Agitated, she stared out across the bay and he watched her for a long moment and then poured himself another cup of coffee.

‘Tell me more about what happened with Ruby the first time.’

‘The guy she was seeing—well, he suddenly announced that he was marrying someone else and the end of that relationship was nearly the end of her. Ruby always expects too much of relationships. As soon as a guy looks at her she starts imagining weddings and—’ Lindsay broke off and folded her arms around her body, horribly conscious of his penetrative gaze. ‘It’s my fault. I should have tried harder to persuade her to come back to London.’
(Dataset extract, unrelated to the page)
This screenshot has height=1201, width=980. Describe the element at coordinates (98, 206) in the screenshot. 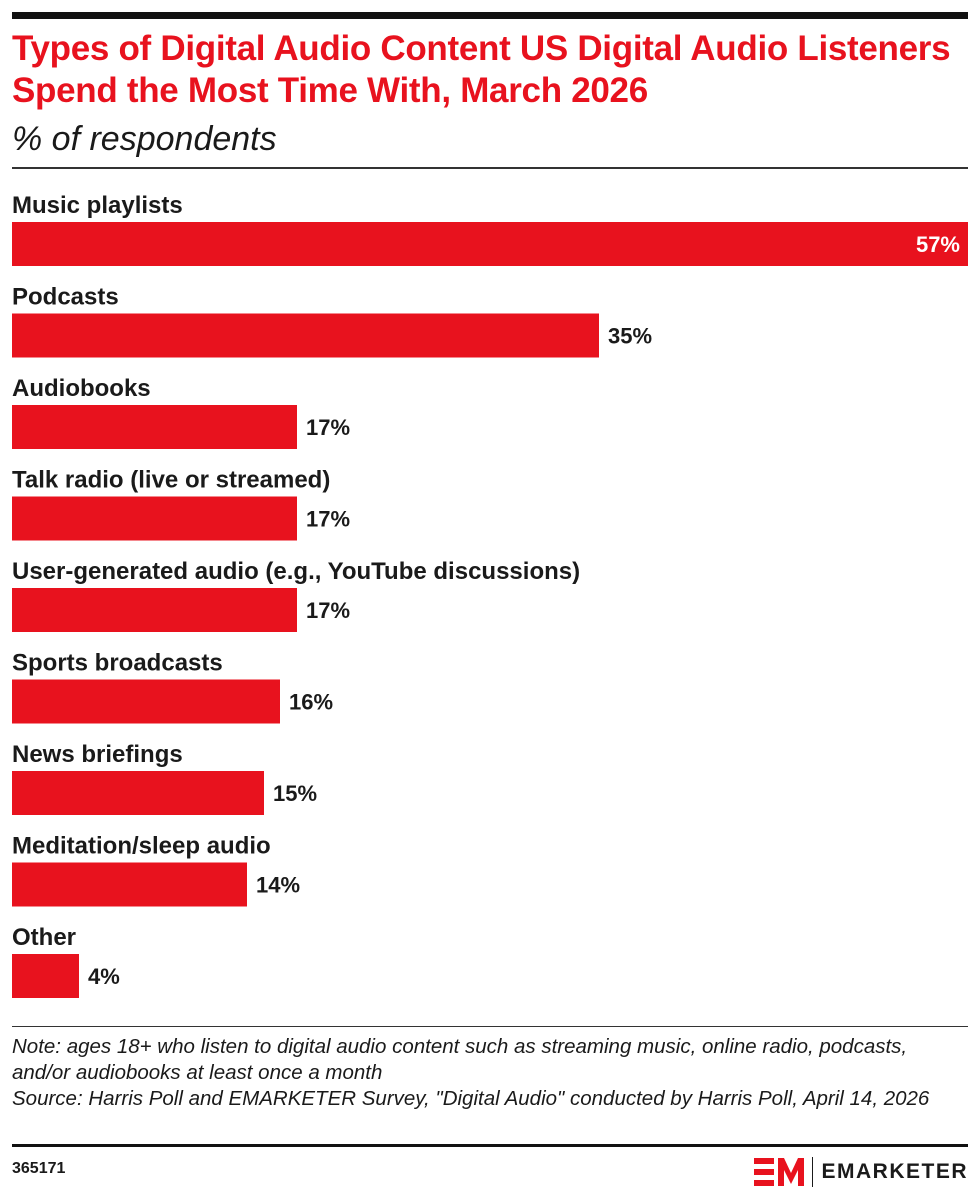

Alessio was silent for a moment and then he stirred. ‘It sounds as though my brother might have his hands full,’ he said dryly, an ironic gleam in his eyes. ‘It will do both of them good. And now I don’t want to talk about them anymore. I’m tired of my brother and I’m tired of your sister. You’ve barely eaten anything—are you feeling ill?’

‘No.’ She flashed him a quick smile and shook her head. ‘It’s all delicious, I’m just not that hungry.’

‘With the amount of physical activity we indulged in last night and this morning,’ he drawled softly, ‘you should be starving, tesoro.’